Input data below:

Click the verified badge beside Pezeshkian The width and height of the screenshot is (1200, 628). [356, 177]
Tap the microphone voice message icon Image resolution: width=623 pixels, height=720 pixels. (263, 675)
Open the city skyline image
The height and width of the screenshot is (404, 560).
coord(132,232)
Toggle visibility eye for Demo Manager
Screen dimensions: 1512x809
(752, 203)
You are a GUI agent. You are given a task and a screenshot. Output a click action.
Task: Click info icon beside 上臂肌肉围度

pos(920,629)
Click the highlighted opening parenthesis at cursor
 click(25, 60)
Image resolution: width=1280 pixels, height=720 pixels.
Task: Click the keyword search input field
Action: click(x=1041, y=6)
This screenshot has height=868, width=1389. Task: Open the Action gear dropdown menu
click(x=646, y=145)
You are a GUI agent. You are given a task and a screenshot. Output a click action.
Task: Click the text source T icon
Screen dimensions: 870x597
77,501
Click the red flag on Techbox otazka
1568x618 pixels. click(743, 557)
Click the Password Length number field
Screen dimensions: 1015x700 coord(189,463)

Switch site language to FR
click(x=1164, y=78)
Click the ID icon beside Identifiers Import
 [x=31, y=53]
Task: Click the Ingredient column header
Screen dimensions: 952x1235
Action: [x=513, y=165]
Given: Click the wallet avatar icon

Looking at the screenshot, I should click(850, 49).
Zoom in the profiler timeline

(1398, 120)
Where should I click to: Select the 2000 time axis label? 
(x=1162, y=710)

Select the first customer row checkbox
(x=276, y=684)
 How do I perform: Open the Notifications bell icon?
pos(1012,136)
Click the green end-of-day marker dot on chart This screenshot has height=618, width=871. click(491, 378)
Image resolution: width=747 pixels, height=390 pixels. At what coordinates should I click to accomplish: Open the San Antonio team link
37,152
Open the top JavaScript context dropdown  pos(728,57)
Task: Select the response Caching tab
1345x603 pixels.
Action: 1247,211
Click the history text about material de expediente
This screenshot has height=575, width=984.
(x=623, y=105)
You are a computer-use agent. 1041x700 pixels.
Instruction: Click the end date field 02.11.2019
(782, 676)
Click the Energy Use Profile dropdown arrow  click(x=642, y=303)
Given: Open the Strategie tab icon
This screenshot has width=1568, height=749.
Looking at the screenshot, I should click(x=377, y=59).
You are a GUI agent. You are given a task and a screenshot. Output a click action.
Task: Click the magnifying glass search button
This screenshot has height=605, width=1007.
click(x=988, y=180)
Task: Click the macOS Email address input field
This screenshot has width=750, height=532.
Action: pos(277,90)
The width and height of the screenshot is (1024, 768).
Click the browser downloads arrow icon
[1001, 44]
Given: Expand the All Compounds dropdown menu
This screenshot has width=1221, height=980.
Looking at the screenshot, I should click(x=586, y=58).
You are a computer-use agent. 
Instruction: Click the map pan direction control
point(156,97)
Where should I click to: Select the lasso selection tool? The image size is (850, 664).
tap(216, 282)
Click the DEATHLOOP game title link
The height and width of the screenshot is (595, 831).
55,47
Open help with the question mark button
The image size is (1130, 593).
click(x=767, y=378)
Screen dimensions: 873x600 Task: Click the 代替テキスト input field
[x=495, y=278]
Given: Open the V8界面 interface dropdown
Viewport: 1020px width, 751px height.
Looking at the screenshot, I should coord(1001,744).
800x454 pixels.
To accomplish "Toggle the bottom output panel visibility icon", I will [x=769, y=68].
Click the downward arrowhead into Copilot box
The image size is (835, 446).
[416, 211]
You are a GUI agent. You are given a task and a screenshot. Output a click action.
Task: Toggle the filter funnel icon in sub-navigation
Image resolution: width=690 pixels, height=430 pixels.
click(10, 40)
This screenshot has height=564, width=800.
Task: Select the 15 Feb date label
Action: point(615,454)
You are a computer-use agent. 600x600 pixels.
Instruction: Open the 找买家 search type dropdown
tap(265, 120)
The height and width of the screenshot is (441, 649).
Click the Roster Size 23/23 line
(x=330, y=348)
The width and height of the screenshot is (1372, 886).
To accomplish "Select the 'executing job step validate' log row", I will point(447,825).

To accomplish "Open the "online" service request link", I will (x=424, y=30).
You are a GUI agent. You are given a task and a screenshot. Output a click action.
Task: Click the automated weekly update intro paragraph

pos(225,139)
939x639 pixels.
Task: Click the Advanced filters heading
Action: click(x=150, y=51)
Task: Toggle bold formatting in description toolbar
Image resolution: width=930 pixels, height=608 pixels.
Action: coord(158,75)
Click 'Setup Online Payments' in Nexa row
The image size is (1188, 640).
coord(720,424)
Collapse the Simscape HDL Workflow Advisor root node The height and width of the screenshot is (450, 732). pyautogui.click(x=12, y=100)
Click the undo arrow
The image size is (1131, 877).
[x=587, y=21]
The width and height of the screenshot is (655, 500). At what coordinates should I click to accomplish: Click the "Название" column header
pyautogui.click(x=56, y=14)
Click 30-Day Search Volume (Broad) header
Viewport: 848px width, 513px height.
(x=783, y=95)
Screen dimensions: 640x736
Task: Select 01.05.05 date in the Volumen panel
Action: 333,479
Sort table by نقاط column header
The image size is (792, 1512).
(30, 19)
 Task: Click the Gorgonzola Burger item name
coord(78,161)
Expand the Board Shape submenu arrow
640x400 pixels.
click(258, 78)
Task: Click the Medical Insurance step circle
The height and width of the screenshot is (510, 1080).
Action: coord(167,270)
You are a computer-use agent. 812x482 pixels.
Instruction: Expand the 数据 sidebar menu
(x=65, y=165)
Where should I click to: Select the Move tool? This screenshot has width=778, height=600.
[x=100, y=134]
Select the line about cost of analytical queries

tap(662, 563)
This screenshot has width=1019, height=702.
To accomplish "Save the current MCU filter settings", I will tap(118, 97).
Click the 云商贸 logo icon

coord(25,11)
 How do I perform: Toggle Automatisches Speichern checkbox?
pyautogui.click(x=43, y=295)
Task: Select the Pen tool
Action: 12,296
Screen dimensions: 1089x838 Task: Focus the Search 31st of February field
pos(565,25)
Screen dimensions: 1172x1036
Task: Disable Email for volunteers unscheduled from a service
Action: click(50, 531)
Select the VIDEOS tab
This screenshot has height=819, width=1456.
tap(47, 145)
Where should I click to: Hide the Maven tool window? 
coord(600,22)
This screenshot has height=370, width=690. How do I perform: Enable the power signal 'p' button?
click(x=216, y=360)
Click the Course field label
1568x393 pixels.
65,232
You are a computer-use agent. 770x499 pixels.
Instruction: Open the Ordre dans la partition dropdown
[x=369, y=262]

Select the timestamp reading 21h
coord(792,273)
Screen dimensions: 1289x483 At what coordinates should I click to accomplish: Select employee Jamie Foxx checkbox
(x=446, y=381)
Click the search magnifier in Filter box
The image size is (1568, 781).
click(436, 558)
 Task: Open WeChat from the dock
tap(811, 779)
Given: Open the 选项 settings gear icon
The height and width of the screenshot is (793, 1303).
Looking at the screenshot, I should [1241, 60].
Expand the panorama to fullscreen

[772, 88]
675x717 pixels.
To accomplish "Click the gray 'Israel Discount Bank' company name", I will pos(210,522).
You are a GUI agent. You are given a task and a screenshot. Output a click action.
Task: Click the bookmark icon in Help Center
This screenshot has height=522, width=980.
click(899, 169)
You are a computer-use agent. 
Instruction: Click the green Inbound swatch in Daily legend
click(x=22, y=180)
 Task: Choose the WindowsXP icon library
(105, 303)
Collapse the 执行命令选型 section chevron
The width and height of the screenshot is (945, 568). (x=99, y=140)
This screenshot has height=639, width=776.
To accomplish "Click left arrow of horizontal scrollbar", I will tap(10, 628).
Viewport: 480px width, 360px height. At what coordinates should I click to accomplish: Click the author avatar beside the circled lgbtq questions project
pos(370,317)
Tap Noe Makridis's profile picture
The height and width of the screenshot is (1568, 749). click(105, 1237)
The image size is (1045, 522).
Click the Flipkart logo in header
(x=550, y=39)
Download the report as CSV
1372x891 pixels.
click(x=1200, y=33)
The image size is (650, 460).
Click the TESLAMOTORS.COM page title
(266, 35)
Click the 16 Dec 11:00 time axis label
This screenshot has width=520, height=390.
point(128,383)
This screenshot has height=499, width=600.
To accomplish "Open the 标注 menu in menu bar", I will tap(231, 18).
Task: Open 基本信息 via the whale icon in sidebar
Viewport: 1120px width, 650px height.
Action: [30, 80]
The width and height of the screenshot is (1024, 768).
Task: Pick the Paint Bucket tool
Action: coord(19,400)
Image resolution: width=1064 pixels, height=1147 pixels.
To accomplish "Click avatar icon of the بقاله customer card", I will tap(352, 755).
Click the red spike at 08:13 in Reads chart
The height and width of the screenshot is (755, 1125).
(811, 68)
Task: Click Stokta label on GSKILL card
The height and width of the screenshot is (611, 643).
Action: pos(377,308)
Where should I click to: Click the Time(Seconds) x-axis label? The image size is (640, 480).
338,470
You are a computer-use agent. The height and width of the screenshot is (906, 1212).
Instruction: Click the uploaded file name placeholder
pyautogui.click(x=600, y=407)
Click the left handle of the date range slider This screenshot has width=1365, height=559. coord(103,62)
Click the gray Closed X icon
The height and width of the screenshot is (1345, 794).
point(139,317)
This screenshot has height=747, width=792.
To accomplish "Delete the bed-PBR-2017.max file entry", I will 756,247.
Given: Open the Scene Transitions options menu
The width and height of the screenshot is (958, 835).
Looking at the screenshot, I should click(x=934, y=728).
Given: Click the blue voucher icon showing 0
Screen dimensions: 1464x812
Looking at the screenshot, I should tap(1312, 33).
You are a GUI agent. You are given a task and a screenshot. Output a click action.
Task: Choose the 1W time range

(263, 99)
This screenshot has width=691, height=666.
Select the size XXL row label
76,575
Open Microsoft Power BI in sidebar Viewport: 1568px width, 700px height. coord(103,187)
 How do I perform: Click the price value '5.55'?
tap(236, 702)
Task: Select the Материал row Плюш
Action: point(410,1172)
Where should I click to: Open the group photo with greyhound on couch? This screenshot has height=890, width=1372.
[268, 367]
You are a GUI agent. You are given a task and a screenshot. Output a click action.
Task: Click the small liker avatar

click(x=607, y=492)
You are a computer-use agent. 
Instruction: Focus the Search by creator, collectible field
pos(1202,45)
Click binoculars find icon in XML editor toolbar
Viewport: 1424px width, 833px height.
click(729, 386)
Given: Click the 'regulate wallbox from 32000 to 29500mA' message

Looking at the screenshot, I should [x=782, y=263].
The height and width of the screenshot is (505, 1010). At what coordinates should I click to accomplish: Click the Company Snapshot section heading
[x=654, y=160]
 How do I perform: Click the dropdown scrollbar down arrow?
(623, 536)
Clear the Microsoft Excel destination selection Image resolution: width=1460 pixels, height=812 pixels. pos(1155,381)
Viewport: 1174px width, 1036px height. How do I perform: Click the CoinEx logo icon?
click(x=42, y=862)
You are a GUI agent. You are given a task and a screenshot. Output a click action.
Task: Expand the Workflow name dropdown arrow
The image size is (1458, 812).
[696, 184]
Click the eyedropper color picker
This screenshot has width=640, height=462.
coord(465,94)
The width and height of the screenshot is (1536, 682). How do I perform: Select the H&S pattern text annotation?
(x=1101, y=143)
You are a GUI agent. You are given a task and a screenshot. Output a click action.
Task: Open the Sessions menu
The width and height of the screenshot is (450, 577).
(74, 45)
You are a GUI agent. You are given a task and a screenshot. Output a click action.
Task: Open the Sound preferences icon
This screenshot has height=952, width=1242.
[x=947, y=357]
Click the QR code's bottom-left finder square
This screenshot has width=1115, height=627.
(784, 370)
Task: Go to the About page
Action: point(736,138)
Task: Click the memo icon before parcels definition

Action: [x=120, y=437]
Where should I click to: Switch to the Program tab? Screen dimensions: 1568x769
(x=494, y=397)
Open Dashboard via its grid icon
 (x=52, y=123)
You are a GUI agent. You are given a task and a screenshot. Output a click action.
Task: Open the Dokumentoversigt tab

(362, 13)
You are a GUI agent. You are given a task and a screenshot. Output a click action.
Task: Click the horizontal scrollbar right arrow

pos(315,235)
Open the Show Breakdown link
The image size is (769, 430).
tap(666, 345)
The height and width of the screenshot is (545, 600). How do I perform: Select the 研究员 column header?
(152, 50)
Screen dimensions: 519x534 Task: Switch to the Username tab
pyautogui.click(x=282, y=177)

End of Input data.

● Brief: Look above and repeat, character for character, the lines from the first one to the line with "Click the green end-of-day", counting both.

● Result below:
Click the verified badge beside Pezeshkian The width and height of the screenshot is (1200, 628). [356, 177]
Tap the microphone voice message icon Image resolution: width=623 pixels, height=720 pixels. (263, 675)
Open the city skyline image
The height and width of the screenshot is (404, 560).
coord(132,232)
Toggle visibility eye for Demo Manager
Screen dimensions: 1512x809
(752, 203)
You are a GUI agent. You are given a task and a screenshot. Output a click action.
Task: Click info icon beside 上臂肌肉围度

pos(920,629)
Click the highlighted opening parenthesis at cursor
 click(25, 60)
Image resolution: width=1280 pixels, height=720 pixels.
Task: Click the keyword search input field
Action: click(x=1041, y=6)
This screenshot has height=868, width=1389. Task: Open the Action gear dropdown menu
click(x=646, y=145)
You are a GUI agent. You are given a task and a screenshot. Output a click action.
Task: Click the text source T icon
Screen dimensions: 870x597
77,501
Click the red flag on Techbox otazka
1568x618 pixels. click(743, 557)
Click the Password Length number field
Screen dimensions: 1015x700 coord(189,463)

Switch site language to FR
click(x=1164, y=78)
Click the ID icon beside Identifiers Import
 [x=31, y=53]
Task: Click the Ingredient column header
Screen dimensions: 952x1235
Action: [x=513, y=165]
Given: Click the wallet avatar icon

Looking at the screenshot, I should click(850, 49).
Zoom in the profiler timeline

(1398, 120)
Where should I click to: Select the 2000 time axis label? 
(x=1162, y=710)

Select the first customer row checkbox
(x=276, y=684)
 How do I perform: Open the Notifications bell icon?
pos(1012,136)
Click the green end-of-day marker dot on chart This screenshot has height=618, width=871. click(491, 378)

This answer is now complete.